You sat there instead of in a club of your own, getting more and more famous and wealthy, and chose to wait for weeks on end for me come so you could help me through them, help me learn from my tribulations, add them to my song so that it "had gotten da' right mellow to it" as you would say.
And all that you asked in return was to play that song along with me a few times and that I be your friend, the last one you ever made as your life slowly but certainly ended.
Had you waited for me, that last day? Had you sat on your porch as the taste of copper entered your mouth? Did you look down the street one last time to see if I was coming as your left foreleg went numb? Did you flip on the porchlight as you struggled into your house and up the stairs one final time in case I came late?

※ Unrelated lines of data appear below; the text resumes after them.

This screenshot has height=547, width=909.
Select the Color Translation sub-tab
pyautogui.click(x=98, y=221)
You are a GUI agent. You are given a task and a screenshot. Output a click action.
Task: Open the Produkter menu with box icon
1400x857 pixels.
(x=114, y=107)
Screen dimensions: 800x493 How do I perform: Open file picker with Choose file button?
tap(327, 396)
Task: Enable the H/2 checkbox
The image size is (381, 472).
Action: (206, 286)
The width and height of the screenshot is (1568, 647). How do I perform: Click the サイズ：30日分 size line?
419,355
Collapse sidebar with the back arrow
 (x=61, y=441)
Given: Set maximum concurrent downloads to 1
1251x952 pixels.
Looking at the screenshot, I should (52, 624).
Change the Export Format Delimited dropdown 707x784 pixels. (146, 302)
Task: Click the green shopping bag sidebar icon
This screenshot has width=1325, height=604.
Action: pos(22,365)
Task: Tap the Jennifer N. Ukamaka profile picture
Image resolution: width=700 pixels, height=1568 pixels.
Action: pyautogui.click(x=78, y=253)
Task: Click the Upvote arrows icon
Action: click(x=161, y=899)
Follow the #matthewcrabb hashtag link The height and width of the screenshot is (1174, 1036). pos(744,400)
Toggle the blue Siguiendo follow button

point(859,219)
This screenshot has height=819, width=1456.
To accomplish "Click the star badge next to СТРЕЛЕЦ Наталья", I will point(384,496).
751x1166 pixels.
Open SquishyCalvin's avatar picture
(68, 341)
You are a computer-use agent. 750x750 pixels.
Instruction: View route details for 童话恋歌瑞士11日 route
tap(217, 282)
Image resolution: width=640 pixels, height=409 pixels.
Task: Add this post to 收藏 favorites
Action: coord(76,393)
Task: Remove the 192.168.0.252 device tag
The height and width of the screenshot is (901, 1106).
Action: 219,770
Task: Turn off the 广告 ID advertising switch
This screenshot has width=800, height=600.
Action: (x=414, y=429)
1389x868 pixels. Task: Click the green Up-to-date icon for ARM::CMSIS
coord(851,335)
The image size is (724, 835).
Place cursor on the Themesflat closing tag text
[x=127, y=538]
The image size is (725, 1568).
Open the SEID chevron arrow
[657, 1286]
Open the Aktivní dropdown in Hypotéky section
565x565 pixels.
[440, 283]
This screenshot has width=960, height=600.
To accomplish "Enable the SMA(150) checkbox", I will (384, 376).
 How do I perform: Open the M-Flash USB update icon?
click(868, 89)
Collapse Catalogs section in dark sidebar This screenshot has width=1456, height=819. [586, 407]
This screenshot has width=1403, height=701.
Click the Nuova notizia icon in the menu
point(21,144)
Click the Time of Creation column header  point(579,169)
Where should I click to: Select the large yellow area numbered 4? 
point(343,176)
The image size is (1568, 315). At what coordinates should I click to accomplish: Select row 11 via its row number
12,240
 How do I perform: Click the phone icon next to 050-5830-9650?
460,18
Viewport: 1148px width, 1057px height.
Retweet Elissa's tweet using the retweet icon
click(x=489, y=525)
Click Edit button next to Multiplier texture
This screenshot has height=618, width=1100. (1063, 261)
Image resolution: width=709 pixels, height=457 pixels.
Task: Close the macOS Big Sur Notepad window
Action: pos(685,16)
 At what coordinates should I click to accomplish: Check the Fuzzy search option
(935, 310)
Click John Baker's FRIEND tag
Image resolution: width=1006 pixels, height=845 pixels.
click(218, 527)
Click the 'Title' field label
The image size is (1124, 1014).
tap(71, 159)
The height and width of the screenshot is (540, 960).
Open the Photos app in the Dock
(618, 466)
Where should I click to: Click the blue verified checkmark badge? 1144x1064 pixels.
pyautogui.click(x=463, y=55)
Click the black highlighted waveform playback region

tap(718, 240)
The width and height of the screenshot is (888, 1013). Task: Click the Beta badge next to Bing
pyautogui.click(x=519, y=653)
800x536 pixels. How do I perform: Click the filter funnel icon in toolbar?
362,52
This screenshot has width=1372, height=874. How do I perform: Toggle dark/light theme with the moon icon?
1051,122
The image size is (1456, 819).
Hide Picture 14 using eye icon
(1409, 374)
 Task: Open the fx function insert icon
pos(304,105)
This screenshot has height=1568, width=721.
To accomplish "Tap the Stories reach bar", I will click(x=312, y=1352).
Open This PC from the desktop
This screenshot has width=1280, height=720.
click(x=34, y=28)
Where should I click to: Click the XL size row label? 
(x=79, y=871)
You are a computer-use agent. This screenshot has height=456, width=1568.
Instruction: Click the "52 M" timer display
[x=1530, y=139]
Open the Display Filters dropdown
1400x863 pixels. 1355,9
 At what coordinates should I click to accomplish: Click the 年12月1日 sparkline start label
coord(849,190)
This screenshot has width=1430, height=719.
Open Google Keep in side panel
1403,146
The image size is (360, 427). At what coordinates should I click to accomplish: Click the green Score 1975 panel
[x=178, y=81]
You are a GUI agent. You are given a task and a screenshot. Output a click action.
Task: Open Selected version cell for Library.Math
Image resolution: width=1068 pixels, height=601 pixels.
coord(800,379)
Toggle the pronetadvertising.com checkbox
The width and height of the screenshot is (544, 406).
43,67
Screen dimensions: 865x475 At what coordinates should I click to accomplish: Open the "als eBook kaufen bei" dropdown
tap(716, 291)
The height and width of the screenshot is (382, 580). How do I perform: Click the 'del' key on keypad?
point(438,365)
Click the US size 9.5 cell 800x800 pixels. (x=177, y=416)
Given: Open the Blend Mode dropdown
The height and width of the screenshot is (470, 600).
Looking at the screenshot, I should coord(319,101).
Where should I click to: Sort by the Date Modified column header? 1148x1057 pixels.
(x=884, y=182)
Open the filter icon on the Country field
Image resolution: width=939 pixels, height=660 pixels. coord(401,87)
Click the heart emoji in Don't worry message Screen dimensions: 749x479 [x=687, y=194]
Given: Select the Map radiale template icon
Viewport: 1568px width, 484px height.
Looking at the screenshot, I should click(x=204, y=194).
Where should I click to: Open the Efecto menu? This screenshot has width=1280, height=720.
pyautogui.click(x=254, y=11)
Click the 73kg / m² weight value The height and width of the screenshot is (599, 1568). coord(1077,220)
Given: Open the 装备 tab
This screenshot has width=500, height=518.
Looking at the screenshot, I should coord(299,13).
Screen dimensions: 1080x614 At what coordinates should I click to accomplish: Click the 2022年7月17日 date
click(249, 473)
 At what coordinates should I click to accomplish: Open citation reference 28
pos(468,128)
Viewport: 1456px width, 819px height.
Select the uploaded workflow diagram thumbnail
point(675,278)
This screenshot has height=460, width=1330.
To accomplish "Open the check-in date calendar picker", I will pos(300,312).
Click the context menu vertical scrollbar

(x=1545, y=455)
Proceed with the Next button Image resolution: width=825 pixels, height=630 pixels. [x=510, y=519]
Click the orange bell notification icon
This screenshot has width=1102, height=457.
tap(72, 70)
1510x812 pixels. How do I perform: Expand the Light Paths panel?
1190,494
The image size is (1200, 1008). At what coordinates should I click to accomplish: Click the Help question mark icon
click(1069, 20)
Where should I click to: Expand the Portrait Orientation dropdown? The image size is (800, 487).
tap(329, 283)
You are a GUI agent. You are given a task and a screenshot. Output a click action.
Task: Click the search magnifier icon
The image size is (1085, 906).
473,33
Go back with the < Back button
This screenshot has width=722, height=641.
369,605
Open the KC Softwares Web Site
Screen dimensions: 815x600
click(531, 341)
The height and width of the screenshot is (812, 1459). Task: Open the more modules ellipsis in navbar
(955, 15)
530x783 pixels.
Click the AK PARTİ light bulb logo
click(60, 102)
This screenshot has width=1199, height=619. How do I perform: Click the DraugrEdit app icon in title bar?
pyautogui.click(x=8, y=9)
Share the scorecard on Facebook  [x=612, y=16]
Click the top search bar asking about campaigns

Your love goes on, Moody, through my song. Your love goes out to Penny and Taffy, to the colts, my parents, my friends like Big Mac, Rarity, and Pinkie Pie, even my employees
yes, even Pink Bunny is the benefactor of your benevolence.
Do you know you are my very best friend, Moody? A stupid tiny little inconvenience like you being dead doesn't stop that, our relationships we forge in life continue onward in cascading spirals for decades, even generations after we are gone. We can never know the number and magnitude of the lives we touch with our love, and the Pony of Death can only remove the veil of flesh and carry it to the Fountainhead, but from the Well of Souls we continue to draw our strength for as long as we live and through those we touched ever after that
You sat and played the sax with me Moody, taught me that it was alright to be painted blue. I am forever your friend, Moody, and eternity rings with your kindness and love as clearly and as loudly as a saxophone sounding out into a darkened club as glasses tinkle and ponies stare into each other's eyes.
That, Moody, I think is the type of thing that's possible when friendship is magic, and while Procer Celestia Invictus and Procer Luna Revenio continue to guide their charges across the Equestrian sky.